La symbolique ouvre la voie à des convictions, des interprétations, des intuitions, à une quête insatiable sur le sens de la vie. Pendant un temps indéterminé, pour supporter l’idée de la mort et de la perte d’un être cher, l’endeuillé s’installera dans l’attente d’un signe de sa part par l’intermédiaire d’un oiseau messager, par exemple, ou d’un papillon bleu, d’un arc-en-ciel, d’une caresse invisible sur la joue, d’un rêve porteur d’espoir. Le désir de ramener le disparu, de le revoir, ne serait-ce qu’une seule fois, le besoin impératif de le visualiser dans un espace lumineux, sans poids, sans tracas, sans corps douloureux, sous forme aérienne, angélique, immatérielle, n’ont rien d’absurde ni de ridicule. L’artiste en chacun de nous cherche à peindre le visage, le visage perdu, à reproduire la douceur de sa voix, à l’imaginer aux différents âges de sa vie. L’endeuillé tente de colmater le trou béant du manque, de chasser l’ennui, de percer le mystère de la mort et de donner un nouveau sens à sa vie.

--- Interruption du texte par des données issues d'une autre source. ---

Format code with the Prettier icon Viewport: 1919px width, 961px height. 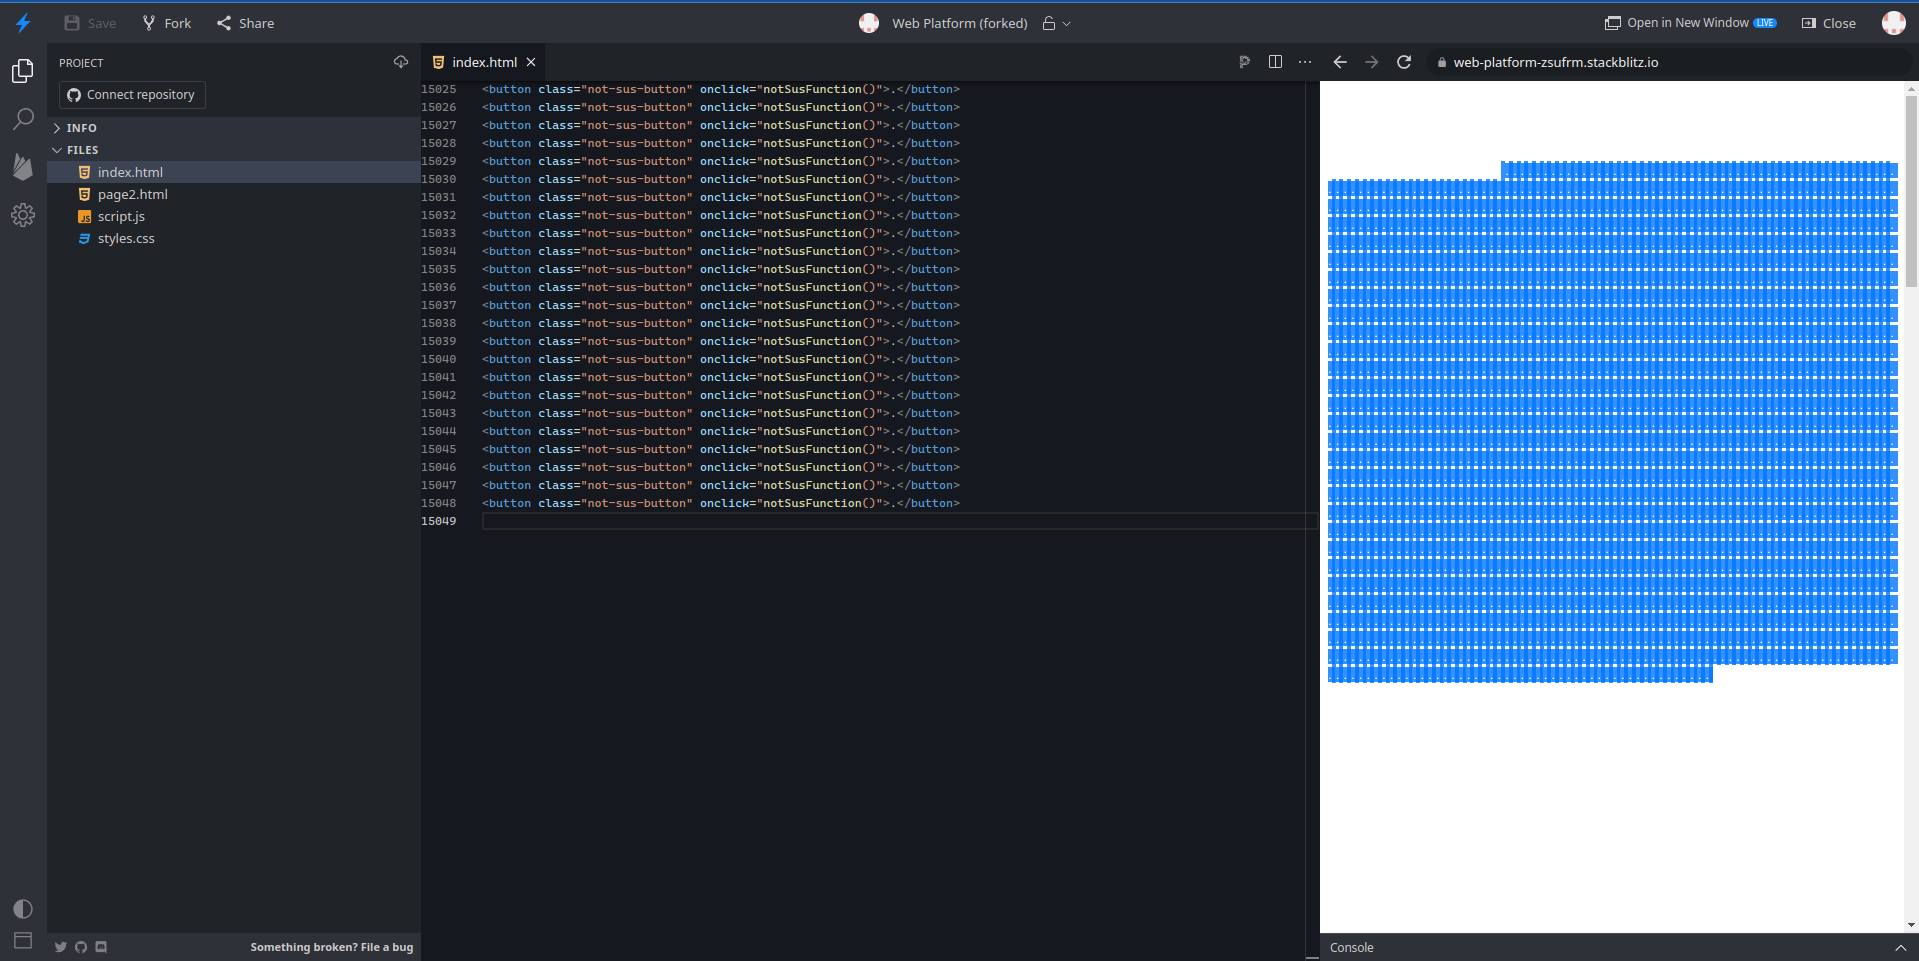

Nous sommes en mesure de fabriquer des images par le truchement de l’esprit, de troquer la cruauté de la mort contre des moments d’effleurement par une sorte de « proximité relationnelle avec le défunt ». L’artiste récupère l’histoire pour en faire un nouveau tableau. Il retouche les couleurs à travers un collage en combinant les éléments épars. Créer la suite des choses constitue le plus grand œuvre de l’endeuillé.
Johanne de Montigny
Psychologue
Références
SINGER, Christiane. Où cours-tu ? Ne sais-tu pas que le ciel est en toi ? Paris, Albin Michel, 2001, 182 p.
SINGER, Christiane. N’oublie pas les chevaux écumants du passé, Paris, Albin Michel, 2005, 154 p.
SINGER, Christiane. Derniers fragments d’un long voyage, Paris, Albin Michel, 2007, 140 p.